§ TASK ITEM
Give back exactly the lines of the material below, starting with the line with "You are a computer-use" and going on through the line with "Instruction: Open the Archivo menu".

§ RECORD SET
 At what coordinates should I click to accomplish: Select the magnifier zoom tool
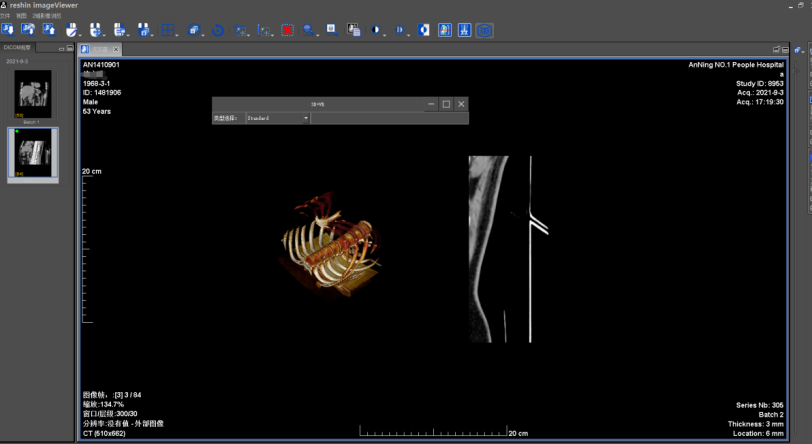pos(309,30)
---
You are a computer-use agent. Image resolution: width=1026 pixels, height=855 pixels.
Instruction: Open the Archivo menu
...
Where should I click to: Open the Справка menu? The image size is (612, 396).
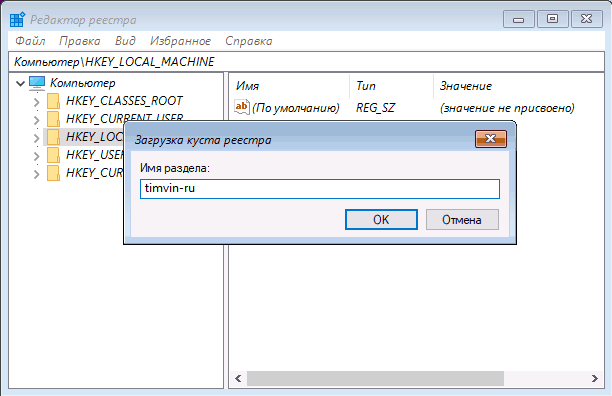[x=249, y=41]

§ SOLUTION FOR THIS TASK
You are a computer-use agent. Image resolution: width=1026 pixels, height=855 pixels.
Instruction: Open the Archivo menu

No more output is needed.